Çünkü bazı insanlar bir şeyleri televizyon ekranında yahut ders kitaplarında, gazetelerde görmedikçe kabul edecek cesarete sahip değildir. Kendi akıllarına güvenemezler.

İşte bu şekilde forum köşelerinde, bloglarda, çay sohbetlerinde ve ya laf arasında bu gerçeklerden bahseden insanlar ise kayda alınmaması gereken kafayı sıyırmış komplo teorisyenleridir bazılarınca…
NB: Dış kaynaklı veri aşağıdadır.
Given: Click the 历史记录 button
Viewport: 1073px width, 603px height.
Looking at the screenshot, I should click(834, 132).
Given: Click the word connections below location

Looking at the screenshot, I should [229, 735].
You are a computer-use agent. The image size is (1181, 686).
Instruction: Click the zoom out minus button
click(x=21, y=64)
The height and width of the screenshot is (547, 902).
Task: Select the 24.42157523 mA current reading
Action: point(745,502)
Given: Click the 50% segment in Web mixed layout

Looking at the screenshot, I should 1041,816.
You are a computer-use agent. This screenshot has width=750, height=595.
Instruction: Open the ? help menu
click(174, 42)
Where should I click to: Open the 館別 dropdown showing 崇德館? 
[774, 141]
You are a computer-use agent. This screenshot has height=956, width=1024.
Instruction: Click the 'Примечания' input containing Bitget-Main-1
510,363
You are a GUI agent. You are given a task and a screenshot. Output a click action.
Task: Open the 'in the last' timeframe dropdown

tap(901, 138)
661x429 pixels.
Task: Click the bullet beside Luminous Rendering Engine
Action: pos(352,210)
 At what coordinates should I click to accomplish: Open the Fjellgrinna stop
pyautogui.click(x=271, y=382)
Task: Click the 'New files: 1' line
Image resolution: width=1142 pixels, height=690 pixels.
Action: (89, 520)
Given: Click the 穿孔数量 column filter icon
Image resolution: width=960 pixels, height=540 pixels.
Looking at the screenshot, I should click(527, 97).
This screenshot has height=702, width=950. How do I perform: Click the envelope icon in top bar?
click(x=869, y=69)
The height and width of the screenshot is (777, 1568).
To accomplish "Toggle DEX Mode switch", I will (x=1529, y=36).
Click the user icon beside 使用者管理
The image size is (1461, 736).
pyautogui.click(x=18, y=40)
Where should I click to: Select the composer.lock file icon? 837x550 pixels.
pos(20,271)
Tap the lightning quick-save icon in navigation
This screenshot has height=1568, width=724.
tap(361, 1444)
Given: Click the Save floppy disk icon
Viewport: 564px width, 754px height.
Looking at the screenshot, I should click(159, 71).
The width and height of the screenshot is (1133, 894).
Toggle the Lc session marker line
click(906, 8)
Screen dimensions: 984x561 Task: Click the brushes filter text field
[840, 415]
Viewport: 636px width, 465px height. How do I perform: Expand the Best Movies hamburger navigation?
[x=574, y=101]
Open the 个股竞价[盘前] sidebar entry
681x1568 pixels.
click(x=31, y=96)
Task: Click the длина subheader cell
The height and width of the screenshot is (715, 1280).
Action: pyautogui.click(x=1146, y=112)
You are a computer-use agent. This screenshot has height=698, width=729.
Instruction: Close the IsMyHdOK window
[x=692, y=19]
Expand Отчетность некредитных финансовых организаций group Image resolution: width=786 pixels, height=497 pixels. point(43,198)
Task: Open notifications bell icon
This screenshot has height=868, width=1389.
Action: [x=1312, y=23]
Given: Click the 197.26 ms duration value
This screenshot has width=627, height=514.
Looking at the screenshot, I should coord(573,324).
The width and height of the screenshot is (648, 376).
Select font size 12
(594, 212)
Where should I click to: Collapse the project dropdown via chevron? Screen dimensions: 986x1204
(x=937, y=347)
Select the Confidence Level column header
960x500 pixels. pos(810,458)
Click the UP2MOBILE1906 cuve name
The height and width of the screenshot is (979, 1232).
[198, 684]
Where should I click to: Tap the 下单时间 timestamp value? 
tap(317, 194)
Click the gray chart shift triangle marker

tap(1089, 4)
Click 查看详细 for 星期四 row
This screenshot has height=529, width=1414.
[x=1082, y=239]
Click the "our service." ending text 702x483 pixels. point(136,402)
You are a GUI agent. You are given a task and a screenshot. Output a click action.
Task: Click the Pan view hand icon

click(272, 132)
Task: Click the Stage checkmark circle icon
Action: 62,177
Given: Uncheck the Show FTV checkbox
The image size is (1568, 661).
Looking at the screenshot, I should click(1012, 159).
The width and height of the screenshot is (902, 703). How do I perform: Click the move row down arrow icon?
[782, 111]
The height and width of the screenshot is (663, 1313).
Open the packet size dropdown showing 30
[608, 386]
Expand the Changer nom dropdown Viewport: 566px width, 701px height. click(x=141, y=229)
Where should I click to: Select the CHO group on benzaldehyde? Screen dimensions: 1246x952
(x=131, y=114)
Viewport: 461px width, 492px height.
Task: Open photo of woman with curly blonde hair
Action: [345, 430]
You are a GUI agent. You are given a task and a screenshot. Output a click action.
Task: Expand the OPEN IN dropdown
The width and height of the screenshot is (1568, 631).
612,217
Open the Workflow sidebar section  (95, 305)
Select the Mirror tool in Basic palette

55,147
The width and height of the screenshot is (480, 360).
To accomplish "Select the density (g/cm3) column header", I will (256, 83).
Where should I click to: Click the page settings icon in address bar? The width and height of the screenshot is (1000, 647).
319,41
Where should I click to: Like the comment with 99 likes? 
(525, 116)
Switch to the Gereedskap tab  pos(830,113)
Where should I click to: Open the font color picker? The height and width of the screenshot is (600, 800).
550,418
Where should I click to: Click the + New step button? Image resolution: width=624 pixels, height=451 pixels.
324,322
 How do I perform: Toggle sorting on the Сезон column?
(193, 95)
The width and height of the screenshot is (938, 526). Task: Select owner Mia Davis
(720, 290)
Bazı insanlar böyledir. 2+2’yi verirsin 4’ü bulamaz, söylersin inkar eder. Bazı insanlar insan değil sığırdır. Koyun olacakken son anda insan olarak fırlamıştır bu dünyaya.

Komplonun teorisi falan kalmadı arkadaşım bizzat komplonun kendisi duruyor gözlerinin önünde.

Bir inşaat yaparken projeyi çaktırmadan değiştirirseniz planlanandan çok daha farklı bir yapı çıkar ortaya. İşte bizim kelimelerimizin değiştirilmesi de böyle bir şeydir. Kelimelerin anlamları değiştikçe insanlar zamanla nefret ettiklerini sevip namus meselesi yapmaya, bir zamanlar bağrına bastığı şeylere ise lanetler okuyup nefret etmeye başlayabilir ve hala sevip nefret ettiği şeylerin aynı olduğunu zanneder.

İşte bu yüzdendir ki uyanık olmak, okumak ve bilinçlenmek gerek.

Yani;

Sığır olmayın, okuyun, araştırın her kaynağa da bodoslama atlamayın.